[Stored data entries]
# # # # # # #

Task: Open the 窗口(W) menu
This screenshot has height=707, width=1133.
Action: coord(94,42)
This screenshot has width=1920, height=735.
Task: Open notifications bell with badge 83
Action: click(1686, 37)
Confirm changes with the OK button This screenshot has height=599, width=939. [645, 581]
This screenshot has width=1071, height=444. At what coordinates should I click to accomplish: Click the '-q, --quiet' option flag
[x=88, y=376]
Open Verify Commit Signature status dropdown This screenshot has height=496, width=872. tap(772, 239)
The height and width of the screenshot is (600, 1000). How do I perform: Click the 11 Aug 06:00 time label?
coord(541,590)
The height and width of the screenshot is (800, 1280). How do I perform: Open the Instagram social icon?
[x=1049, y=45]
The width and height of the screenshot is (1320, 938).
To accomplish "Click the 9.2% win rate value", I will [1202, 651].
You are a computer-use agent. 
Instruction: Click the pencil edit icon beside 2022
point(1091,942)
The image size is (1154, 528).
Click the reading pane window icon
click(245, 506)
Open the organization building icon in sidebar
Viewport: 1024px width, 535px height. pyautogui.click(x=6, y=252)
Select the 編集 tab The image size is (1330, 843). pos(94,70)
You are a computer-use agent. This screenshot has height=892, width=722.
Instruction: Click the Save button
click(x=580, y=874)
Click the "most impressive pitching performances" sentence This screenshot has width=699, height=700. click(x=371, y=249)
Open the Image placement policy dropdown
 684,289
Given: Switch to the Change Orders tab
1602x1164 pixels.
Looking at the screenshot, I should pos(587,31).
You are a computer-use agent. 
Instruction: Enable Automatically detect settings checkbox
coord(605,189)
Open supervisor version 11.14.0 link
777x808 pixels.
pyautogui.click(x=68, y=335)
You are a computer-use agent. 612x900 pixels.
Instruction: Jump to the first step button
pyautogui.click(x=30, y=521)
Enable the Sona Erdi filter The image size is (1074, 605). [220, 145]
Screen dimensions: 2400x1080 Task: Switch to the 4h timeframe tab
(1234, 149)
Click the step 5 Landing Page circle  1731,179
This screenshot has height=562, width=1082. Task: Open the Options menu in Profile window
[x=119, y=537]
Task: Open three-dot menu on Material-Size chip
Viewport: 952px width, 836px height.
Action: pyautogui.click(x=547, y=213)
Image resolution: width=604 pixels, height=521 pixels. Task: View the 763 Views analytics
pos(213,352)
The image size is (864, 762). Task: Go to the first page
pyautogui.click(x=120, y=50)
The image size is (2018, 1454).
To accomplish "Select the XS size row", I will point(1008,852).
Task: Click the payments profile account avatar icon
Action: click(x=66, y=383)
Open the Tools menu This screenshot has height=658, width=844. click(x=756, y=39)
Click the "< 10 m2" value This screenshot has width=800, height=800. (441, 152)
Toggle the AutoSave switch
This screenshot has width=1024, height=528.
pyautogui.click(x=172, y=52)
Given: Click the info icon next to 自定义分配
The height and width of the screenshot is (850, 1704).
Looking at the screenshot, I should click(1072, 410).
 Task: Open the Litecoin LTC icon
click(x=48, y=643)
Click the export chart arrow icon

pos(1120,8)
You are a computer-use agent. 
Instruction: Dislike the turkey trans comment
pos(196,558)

# # # # # # #

(ASSIGNED TASK) Every entry shown earlier is to be returned exactly, line for line.

(REPLY TO THE EXERCISE)
Task: Open the 窗口(W) menu
This screenshot has height=707, width=1133.
Action: coord(94,42)
This screenshot has width=1920, height=735.
Task: Open notifications bell with badge 83
Action: click(1686, 37)
Confirm changes with the OK button This screenshot has height=599, width=939. [645, 581]
This screenshot has width=1071, height=444. At what coordinates should I click to accomplish: Click the '-q, --quiet' option flag
[x=88, y=376]
Open Verify Commit Signature status dropdown This screenshot has height=496, width=872. tap(772, 239)
The height and width of the screenshot is (600, 1000). How do I perform: Click the 11 Aug 06:00 time label?
coord(541,590)
The height and width of the screenshot is (800, 1280). How do I perform: Open the Instagram social icon?
[x=1049, y=45]
The width and height of the screenshot is (1320, 938).
To accomplish "Click the 9.2% win rate value", I will [1202, 651].
You are a computer-use agent. 
Instruction: Click the pencil edit icon beside 2022
point(1091,942)
The image size is (1154, 528).
Click the reading pane window icon
click(245, 506)
Open the organization building icon in sidebar
Viewport: 1024px width, 535px height. pyautogui.click(x=6, y=252)
Select the 編集 tab The image size is (1330, 843). pos(94,70)
You are a computer-use agent. This screenshot has height=892, width=722.
Instruction: Click the Save button
click(x=580, y=874)
Click the "most impressive pitching performances" sentence This screenshot has width=699, height=700. click(x=371, y=249)
Open the Image placement policy dropdown
 684,289
Given: Switch to the Change Orders tab
1602x1164 pixels.
Looking at the screenshot, I should pos(587,31).
You are a computer-use agent. 
Instruction: Enable Automatically detect settings checkbox
coord(605,189)
Open supervisor version 11.14.0 link
777x808 pixels.
pyautogui.click(x=68, y=335)
You are a computer-use agent. 612x900 pixels.
Instruction: Jump to the first step button
pyautogui.click(x=30, y=521)
Enable the Sona Erdi filter The image size is (1074, 605). [220, 145]
Screen dimensions: 2400x1080 Task: Switch to the 4h timeframe tab
(1234, 149)
Click the step 5 Landing Page circle  1731,179
This screenshot has height=562, width=1082. Task: Open the Options menu in Profile window
[x=119, y=537]
Task: Open three-dot menu on Material-Size chip
Viewport: 952px width, 836px height.
Action: pyautogui.click(x=547, y=213)
Image resolution: width=604 pixels, height=521 pixels. Task: View the 763 Views analytics
pos(213,352)
The image size is (864, 762). Task: Go to the first page
pyautogui.click(x=120, y=50)
The image size is (2018, 1454).
To accomplish "Select the XS size row", I will point(1008,852).
Task: Click the payments profile account avatar icon
Action: click(x=66, y=383)
Open the Tools menu This screenshot has height=658, width=844. click(x=756, y=39)
Click the "< 10 m2" value This screenshot has width=800, height=800. (441, 152)
Toggle the AutoSave switch
This screenshot has width=1024, height=528.
pyautogui.click(x=172, y=52)
Given: Click the info icon next to 自定义分配
The height and width of the screenshot is (850, 1704).
Looking at the screenshot, I should click(1072, 410).
 Task: Open the Litecoin LTC icon
click(x=48, y=643)
Click the export chart arrow icon

pos(1120,8)
You are a computer-use agent. 
Instruction: Dislike the turkey trans comment
pos(196,558)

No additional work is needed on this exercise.